Grease, written by Jim Jacobs and Warren Casey, premiered in Chicago in 1971. It moved to Broadway in 1972 and ran for a then-record eight years but won no awards. Loosely based on Jacobs’s memories of growing up, Grease is set in 1959 at Rydell High School and focuses on two packs of teenagers: the Pink Ladies and the T-Birds. The play is a series of vignettes and character songs loosely strung together by a thin book about summer lovers Danny and Sandy and the pressures they face in high school with their friends. There are many memorable songs such as “Summer Nights,” “It’s Raining on Prom Night,” “Freddy My Love,” and “There Are Worse Things I Could Do”; the film version introduced “You’re the One That I Want,” “Hopelessly Devoted to You,” “Sandy,” and the (dreadful) title song. The film songs are now often included in stage productions of the show as they are in this one.

 

The band is comprised of five members that play on a platform above the actors, sounding good but restrained. The set looks like a gym floor with lockers along the wall; a rather incongruous combination but one that works well enough to evoke the high school setting. The show opens with a serious of intense colored lights alternating over the set that reminded me of the prologue in the film of West Side Story with the line drawing of the city that had a background of constantly changing colors. When the cast appears to open the show, it is funny to see the girls with so much makeup on and such big hair. They look more like divorcées in their 40s than high school girls, but the film was no different.

 

Photo: Jerri Shafer
 
Ricky Locci is charismatic and sexy as Danny Zuko, completely believable as the leader of the pack. It takes a special performer to sing and dance but still look cool, and Ricky is just that. He knows just when to smile and when to make it all disappear; Ricky is just the kind of guy who has “got it” and is fine with showing it.

Jordan Shafer is delightful as a redheaded Sandy Dumbroski and thankfully doesn’t try to be Olivia Newton-John. Sandy seems to have more of a personality in the show, or maybe that is just what Jordan brings to the part. She’s likable without being cloying (that’s left for the character of Patty Simcox), and she sings with confidence and feeling. There are moments when I felt like she had more to say but that the lines weren’t in the script; Jordan is only limited by the book of the show.

Jordan and Ricky are great as a couple; they have chemistry and seem to genuinely like each other, something difficult to fake. They have the most important parts in the show, and it’s unfortunate that they don’t have more scenes to interact together like the characters do in the movie.
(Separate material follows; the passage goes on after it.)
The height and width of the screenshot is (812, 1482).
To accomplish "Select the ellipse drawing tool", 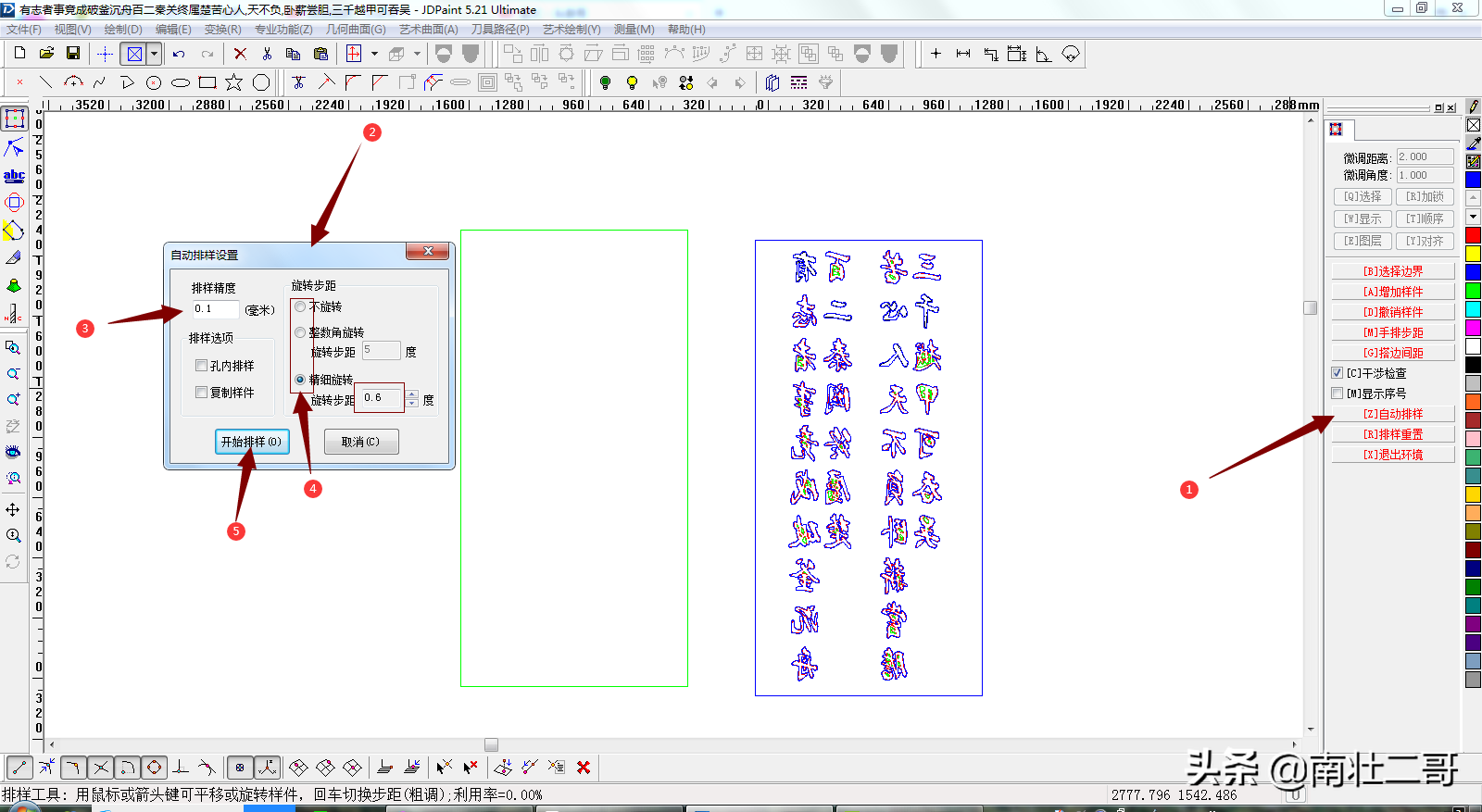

Kelly Hogan makes for a wry Rizzo, showing just enough attitude to not be a total bitch. Her dark wig, scarf, and sunglasses evoked Jackie O to me more than 50s high school student, but it was still fun to see her strutting and bossing the Pink Ladies around. She belts a great “There Are Worse Things I Could Do” as a retort to Sandy, something I wasn’t expecting as this differs from (and works better than in) the film.

 

Photo: Jerri Shafer
 
I have an issue with Jared Bradley as Kenickie. On one hand he looks the part, trying to copy Danny’s hair and cool factor, and Jared even looks similar to Ricky in the face. The problem is that he takes a few of his dance moves a bit too far in the wrong direction; when he reached up and arched his back at the end of “Greased Lightnin'” I was reminded of when Jennifer Beals pulled the cord and the bucket of water splashed down on her in Flashdance. Kenickie is supposed to be second-in-command to Danny, but Jared has his jeans up nearly to his navel and comes off as the least cool of the T-Birds.

A surprising standout in the cast is Charlotte Brown in the small role of Cha Cha, Kenickie’s date and Danny’s dance partner at the dance. She only has one scene, but she arrives with gusto, hair teased and all loud and pouty. She’s really hilarious, hamming it up in just the right way to let everyone know exactly who they were dealing with: trouble!

 

Photo: Jerri Shafer
 
Director David Bahgat did a serviceable job at keeping things moving and interesting, and he mostly staged scenes so that the action was clearly visible from any seat, important as the theatre has eight rows to the left and right but only three rows in the center. Bahgat doesn’t always seem to know what to do with his cast in scenes not in the film to reference, such as the opening title song that is animated in the movie. It was a lukewarm opening when the cast came out and basically engaged in what appeared to be a large ring-around-the-roses sing a-long. Another odd choice is when he had Sandy face away from the center rows for part of “Hopelessly Devoted to You” just so he could have her run forward and turn around dramatically later in the song.

I had heard that the stage version of Grease had been revised and sanitized over the years; apparently it premiered in a far more raw and vulgar version in 1971. This Grease was fairly tame too, perhaps with a bit more cursing than the film but nothing kids haven’t heard before. The sexual jokes seemed to fly right over the kids in the audience as well they should, but the “Mooning” song they found particularly hilarious.

If there is one thing that really limits the show it is the book. Very little depth is given to any of the characters, and this is one area in which the film is far superior. Songs were cut or given to the band to play at the dance competition in the film to make room for more interaction between the cast, something sorely missing in the stage version by comparison. Still, the cast is mostly quite good and the music very hummable; Columbus Children’s Theatre production of Grease is worth seeing if only for those attributes, and I look forward to seeing future productions by this company (this was my first). Even if I found the overall show a little ho-hum, coming alive in some key scenes, I’m sure this production will have many fans. If you like the movies of Grease or Mamma Mia, you’ll be sure to have a good time.